Supplied material section start
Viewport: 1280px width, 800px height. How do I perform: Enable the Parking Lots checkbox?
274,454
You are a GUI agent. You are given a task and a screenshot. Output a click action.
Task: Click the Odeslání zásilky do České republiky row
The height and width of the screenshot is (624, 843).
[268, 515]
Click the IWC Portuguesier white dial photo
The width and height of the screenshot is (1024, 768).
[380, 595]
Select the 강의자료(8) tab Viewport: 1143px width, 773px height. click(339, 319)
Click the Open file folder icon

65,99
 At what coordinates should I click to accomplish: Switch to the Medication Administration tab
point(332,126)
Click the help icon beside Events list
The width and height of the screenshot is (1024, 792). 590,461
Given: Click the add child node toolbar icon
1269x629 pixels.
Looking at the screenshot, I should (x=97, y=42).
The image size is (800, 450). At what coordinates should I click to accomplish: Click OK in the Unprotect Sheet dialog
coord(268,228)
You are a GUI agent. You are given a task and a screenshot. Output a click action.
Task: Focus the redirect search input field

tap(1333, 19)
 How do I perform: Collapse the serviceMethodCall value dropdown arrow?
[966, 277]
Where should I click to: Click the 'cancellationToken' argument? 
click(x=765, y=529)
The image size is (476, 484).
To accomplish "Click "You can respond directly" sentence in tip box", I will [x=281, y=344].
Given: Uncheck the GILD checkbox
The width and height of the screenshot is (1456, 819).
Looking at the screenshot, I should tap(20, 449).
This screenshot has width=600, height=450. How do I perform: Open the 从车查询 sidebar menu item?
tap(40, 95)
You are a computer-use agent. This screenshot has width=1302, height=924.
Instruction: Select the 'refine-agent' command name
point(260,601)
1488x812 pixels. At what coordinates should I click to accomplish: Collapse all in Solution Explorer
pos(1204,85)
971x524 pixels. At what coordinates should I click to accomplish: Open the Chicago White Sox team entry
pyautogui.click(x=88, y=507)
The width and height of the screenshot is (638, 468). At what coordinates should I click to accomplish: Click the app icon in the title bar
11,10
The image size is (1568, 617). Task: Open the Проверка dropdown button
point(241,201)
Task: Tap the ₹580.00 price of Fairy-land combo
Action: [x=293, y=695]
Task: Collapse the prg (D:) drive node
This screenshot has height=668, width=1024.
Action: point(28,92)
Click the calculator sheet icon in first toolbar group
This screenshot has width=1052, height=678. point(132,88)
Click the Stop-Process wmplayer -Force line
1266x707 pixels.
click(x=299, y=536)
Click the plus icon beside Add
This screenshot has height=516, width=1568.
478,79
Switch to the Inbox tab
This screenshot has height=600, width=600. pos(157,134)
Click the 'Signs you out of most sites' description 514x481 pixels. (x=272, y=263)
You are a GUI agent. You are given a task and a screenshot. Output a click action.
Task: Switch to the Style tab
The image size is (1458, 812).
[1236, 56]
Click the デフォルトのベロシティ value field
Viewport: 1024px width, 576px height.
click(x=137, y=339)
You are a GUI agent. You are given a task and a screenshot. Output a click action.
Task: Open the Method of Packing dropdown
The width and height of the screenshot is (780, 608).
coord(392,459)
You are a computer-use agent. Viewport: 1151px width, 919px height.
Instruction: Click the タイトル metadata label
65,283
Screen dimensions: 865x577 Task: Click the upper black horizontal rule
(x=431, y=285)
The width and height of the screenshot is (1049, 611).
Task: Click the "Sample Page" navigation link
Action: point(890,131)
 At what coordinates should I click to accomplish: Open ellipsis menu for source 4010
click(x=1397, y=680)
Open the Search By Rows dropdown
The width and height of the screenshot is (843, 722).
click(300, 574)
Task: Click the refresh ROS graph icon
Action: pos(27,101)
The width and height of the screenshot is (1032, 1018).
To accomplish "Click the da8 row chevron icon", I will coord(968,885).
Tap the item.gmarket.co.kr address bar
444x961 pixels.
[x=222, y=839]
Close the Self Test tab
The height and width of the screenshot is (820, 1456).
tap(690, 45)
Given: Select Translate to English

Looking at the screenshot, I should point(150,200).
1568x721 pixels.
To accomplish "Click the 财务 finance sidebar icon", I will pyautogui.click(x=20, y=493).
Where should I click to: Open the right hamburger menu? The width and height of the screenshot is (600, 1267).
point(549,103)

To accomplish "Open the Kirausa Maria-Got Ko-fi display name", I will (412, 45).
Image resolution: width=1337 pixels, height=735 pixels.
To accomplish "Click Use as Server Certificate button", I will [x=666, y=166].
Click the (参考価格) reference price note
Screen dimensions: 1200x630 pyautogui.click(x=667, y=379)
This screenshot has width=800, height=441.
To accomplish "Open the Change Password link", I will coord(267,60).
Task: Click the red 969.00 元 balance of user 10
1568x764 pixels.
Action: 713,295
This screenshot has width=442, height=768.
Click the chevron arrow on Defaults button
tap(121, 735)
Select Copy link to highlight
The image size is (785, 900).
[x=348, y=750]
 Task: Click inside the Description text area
Supplied material section end
> _Task to complete_
Reproduce each line from the data that has "node" in it.

> _Response below_
Given: Click the add child node toolbar icon
Task: Collapse the prg (D:) drive node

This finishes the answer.